Sign and gesture language[9] was extraordinarily developed amongst all the Amerindian races from the Arctic Ocean to the Antarctic. Not only that, but they were quick to understand the purpose of pictures. They could draw maps in the sand to explain the geography of their country, and Europeans could often make them understand what they required by rough drawings. They themselves related many events by means of a picture language—the beginning of hieroglyphics; and in the south-eastern parts of Canada, as in the United States, these signs or pictographs were recorded in bead-shell work—the celebrated "wampum".

All these tribes, of course, varied very much in personal appearance, though not in disposition.
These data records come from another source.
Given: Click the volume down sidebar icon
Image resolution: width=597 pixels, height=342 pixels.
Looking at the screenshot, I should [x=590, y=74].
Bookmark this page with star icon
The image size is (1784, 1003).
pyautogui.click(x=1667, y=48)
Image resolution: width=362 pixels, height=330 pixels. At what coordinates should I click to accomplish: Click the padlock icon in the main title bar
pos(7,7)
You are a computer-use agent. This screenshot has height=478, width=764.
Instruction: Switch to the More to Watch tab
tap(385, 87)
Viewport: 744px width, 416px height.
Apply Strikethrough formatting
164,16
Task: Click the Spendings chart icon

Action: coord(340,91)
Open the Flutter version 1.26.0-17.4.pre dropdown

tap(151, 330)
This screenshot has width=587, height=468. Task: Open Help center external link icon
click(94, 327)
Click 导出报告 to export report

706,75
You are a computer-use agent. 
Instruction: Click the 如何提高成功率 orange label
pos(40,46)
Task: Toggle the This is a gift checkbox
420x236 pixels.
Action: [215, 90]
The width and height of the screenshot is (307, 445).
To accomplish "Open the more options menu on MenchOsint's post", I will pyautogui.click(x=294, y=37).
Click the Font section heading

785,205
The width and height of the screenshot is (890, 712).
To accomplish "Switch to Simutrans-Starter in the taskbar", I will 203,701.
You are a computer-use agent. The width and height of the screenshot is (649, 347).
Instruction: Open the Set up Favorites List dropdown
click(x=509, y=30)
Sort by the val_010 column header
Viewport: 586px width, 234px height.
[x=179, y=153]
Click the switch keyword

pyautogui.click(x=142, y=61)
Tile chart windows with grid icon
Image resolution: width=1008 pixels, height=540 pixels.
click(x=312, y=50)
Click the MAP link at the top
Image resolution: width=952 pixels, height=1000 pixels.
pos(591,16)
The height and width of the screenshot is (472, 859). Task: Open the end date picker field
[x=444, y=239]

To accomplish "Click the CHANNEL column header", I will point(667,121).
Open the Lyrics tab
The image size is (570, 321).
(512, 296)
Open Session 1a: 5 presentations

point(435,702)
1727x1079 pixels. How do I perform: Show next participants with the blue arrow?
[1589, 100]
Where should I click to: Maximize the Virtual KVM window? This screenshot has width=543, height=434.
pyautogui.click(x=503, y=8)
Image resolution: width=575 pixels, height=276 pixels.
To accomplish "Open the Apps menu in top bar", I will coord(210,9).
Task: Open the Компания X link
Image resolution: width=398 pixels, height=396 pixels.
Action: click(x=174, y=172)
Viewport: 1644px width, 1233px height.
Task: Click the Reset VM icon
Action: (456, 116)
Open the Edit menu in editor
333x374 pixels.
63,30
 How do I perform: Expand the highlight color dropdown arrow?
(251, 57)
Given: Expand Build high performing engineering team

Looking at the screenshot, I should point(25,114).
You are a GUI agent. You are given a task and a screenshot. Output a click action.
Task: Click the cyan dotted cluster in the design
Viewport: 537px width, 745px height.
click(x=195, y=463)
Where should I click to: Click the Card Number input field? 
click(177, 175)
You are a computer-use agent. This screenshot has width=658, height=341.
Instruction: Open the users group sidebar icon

The vanished Beothiks of Newfoundland are described as having been a good-looking tall people, with large black eyes and a skin so light, when washed free from dirt or paint, that the Portuguese compared them to gipsies; and the writer of Fabian's Chronicle, who saw two of them (brought back by Cabot) at Henry VII's Court, in 1499, took them for Englishmen when they were dressed in English clothes. It was these people—subsequently killed out by the British settlers on Newfoundland—who originated the term "Red Indians", or, in French, Peaux Rouges, because their skins, like those of so many other Amerindians, were painted with red ochre.

Many of the British Columbian peoples made themselves artificially ugly by flattening the sides of the head. To press the skull whilst it was soft, they squeezed the heads of their children between boards; others, such as the warlike tribes of the upper Missouri, had a passion for submitting themselves to mutilation by the medicine man of the clan, in order to please the sun god. Such would submit to large strips being cut from the flesh of their shoulders, arms, or legs, or having their cheeks slashed. The result, of course, was to leave their limbs and features horribly scarred when they healed up. In some tribes, however, a young man could not obtain—or retain—a wife unless he had shown his bravery by submitting to this mutilation. Women often cut off one or more joints of their fingers to show their grief for the death of children.

In some tribes, especially of the far north-west and of the Rocky Mountains, the personal habits of men and women, or of the women only, were so filthy, and their dislike to bathing so pronounced, that they became objects of loathing to white men; in other tribes personal cleanliness was highly esteemed, especially on the seacoast of British Columbia or along the banks of the great rivers. Usually the men were better looking and better developed than the women—for one reason, because they were better fed.